EXERCISE OBJECTIVE: Copy out the entries exactly, from the first line to the last.

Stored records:
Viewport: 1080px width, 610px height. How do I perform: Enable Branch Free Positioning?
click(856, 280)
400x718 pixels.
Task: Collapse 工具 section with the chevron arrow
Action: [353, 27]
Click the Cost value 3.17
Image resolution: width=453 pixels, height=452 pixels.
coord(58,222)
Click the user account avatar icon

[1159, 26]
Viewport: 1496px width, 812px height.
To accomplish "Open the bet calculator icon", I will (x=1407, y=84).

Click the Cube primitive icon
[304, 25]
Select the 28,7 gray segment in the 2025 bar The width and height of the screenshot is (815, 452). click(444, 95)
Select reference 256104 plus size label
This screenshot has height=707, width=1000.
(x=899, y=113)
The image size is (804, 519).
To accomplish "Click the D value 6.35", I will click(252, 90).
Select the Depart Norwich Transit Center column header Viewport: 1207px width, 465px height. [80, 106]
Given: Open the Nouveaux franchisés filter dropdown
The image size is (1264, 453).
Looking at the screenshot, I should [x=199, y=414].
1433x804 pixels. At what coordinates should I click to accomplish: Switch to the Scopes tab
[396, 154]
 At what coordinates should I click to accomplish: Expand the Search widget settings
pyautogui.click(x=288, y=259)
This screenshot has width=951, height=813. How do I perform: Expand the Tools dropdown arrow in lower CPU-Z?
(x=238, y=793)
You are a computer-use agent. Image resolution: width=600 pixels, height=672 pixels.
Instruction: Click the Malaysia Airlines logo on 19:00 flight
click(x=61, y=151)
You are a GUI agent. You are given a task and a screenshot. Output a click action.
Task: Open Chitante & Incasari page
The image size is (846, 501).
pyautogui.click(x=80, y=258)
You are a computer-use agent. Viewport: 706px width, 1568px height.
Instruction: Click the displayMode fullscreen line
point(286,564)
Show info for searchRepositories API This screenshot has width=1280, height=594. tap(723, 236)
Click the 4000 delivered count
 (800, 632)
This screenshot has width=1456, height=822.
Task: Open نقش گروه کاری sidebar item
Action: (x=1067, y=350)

YOUR RESPONSE:
Viewport: 1080px width, 610px height. How do I perform: Enable Branch Free Positioning?
click(856, 280)
400x718 pixels.
Task: Collapse 工具 section with the chevron arrow
Action: [353, 27]
Click the Cost value 3.17
Image resolution: width=453 pixels, height=452 pixels.
coord(58,222)
Click the user account avatar icon

[1159, 26]
Viewport: 1496px width, 812px height.
To accomplish "Open the bet calculator icon", I will (x=1407, y=84).

Click the Cube primitive icon
[304, 25]
Select the 28,7 gray segment in the 2025 bar The width and height of the screenshot is (815, 452). click(444, 95)
Select reference 256104 plus size label
This screenshot has height=707, width=1000.
(x=899, y=113)
The image size is (804, 519).
To accomplish "Click the D value 6.35", I will click(252, 90).
Select the Depart Norwich Transit Center column header Viewport: 1207px width, 465px height. [80, 106]
Given: Open the Nouveaux franchisés filter dropdown
The image size is (1264, 453).
Looking at the screenshot, I should [x=199, y=414].
1433x804 pixels. At what coordinates should I click to accomplish: Switch to the Scopes tab
[396, 154]
 At what coordinates should I click to accomplish: Expand the Search widget settings
pyautogui.click(x=288, y=259)
This screenshot has width=951, height=813. How do I perform: Expand the Tools dropdown arrow in lower CPU-Z?
(x=238, y=793)
You are a computer-use agent. Image resolution: width=600 pixels, height=672 pixels.
Instruction: Click the Malaysia Airlines logo on 19:00 flight
click(x=61, y=151)
You are a GUI agent. You are given a task and a screenshot. Output a click action.
Task: Open Chitante & Incasari page
The image size is (846, 501).
pyautogui.click(x=80, y=258)
You are a computer-use agent. Viewport: 706px width, 1568px height.
Instruction: Click the displayMode fullscreen line
point(286,564)
Show info for searchRepositories API This screenshot has width=1280, height=594. tap(723, 236)
Click the 4000 delivered count
 (800, 632)
This screenshot has width=1456, height=822.
Task: Open نقش گروه کاری sidebar item
Action: (x=1067, y=350)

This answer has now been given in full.